In recent times, this sense of “hiya” appears to have taken a vicious turn and, in the process, has lost its way. We turned from a shame-based society into one sadly lacking the sense of shame.
I focus on “hiya” as its absence carries profound effects on our governance. “Hiya” from our earliest days has always been one of the deterrents, wielded by the community, against corruption and other harmful wrongdoings.
The erosion of our sensitivity to community judgment is not an overnight development. It happened slowly, over time. Its root, in my view, is the materialism that we acquired as our personal lives increasingly became complex. Our brand of materialism, unfortunately, even surpassed our traditional respect for our community.
Corruption originated from innocent beginnings – from the view that no shame attaches to the acquisition of material things when we fight for survival. Over time, this recognition, coupled with materialism, metamorphosed into greed – the inordinate and consuming desire for material gains. From this point, it was not a big step towards corruption as our desire became an unbridled quest that disregarded even the law and our community’s adverse judgment on the means we use.
Thus, these days, to be charged with corruption or to be labeled as corrupt has practically ceased to be shameful. It is a brand that, over time, is lost in the community's short memory, or overcome by repeated claims of innocence and pretended acts of beneficence. Corruption, it seems, has become a forgettable offense; in the vernacular, “nakukuha sa paligo.”
Largely gone now is the response that a high government official (noted for his ideals and high minded character) once took when he was accused of corruption. The unproven charge alone appeared to have so affected him that he ended up taking his own life.
President Digong, to his credit, has been relentless in running against corrupt officials. He has acted swiftly and has fired more than a hundred government officials from office.
But despite this record, his efforts do not appear to have dented existing corruption nor have they left any significant mark in Philippine society. Nobody, it seems, has taken to heart the lessons he wishes to impart.
More than these, people are actively aware that corruption continues to be prevalent. They know that while dismissals may occur at the higher levels, the feast of greed continues below. A troubling aspect of this awareness is the President’s continued high satisfaction ratings despite people’s awareness of the pervasive corruption in their midst.
I can only explain this phenomenon in two ways. First, the ratings must be false, fixed, or flawed. Or second, if these ratings are true and accurate, then our people no longer consider corruption as a factor affecting their approval of the President; they now gloss over corruption, having accepted it as a way of life, an aberration that they adjust to and live with. Corruption, in other words, is now part of the normal.

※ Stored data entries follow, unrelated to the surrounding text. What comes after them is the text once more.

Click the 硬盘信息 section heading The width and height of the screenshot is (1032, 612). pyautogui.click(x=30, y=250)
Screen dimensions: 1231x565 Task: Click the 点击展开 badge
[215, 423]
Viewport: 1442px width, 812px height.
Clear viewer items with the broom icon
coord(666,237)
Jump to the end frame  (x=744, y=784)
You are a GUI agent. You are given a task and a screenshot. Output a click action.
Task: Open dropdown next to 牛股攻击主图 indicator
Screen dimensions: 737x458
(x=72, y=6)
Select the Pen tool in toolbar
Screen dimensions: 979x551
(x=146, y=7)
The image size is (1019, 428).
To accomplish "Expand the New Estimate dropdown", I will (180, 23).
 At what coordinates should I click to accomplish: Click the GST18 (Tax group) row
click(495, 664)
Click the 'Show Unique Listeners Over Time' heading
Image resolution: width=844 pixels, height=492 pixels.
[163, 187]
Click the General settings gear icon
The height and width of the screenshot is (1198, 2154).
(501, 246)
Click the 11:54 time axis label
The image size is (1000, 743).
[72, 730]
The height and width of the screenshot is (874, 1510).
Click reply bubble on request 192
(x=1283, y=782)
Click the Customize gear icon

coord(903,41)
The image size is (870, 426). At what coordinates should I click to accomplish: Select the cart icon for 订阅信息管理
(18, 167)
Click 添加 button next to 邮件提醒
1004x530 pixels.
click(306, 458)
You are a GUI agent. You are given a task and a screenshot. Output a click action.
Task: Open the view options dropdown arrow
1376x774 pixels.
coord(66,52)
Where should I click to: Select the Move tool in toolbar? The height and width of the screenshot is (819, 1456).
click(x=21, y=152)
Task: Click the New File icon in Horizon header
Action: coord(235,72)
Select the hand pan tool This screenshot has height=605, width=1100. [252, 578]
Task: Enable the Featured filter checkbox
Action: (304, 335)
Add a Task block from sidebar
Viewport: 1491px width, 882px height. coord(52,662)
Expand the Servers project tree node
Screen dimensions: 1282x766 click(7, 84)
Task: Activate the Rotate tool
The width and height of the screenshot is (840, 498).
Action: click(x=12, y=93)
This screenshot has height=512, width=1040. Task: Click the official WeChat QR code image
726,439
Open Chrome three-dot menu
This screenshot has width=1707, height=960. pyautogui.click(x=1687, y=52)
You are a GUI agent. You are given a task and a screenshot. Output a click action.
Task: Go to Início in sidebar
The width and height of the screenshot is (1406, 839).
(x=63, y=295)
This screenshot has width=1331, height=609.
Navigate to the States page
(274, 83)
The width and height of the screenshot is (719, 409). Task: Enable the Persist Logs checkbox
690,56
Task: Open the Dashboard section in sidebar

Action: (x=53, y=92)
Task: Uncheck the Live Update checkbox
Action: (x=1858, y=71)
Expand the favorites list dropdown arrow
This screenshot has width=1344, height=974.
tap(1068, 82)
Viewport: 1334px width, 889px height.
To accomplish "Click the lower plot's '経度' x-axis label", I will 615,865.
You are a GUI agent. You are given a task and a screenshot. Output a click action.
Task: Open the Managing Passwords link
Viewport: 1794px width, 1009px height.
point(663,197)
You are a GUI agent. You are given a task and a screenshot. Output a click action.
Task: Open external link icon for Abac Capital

This 2nd possibility, the more probable one, deeply troubles me; it means that corruption has now reached the level of a deep-seated negative trait that our governance has to address and reverse if we are to succeed as a nation.
From the SONA, I can sense that the President realizes that corruption is a national cancer that he must eradicate to achieve his dreams for the nation. But he can only do this if the people are there to help.
The President’s principal challenge – where his unorthodox ways can be an asset – is how to persuade, entice or push our people to change their mindset about corruption. For, only after such change will the people truly be there.